### Task inputs

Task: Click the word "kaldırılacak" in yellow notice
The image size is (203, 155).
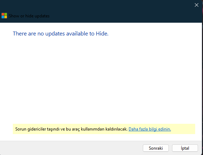Action: click(116, 129)
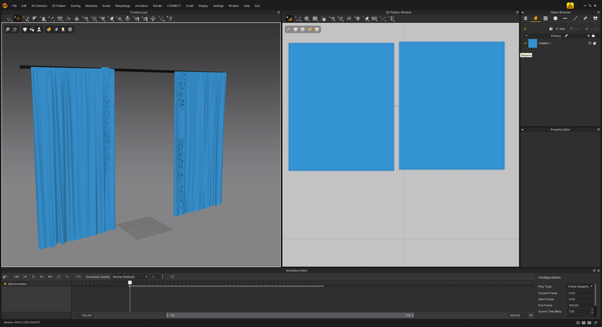Open the Simulation Quality dropdown
The height and width of the screenshot is (327, 602).
point(130,277)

######

→ Your objective:
Rewrite every line of the items above as a JSON list of strings, one string per line, with blank lines skipped and the pictures left out.

→ Result of the task:
[
  "Task: Click the word \"kaldırılacak\" in yellow notice",
  "The image size is (203, 155).",
  "Action: click(116, 129)",
  "Open the Simulation Quality dropdown",
  "The height and width of the screenshot is (327, 602).",
  "point(130,277)"
]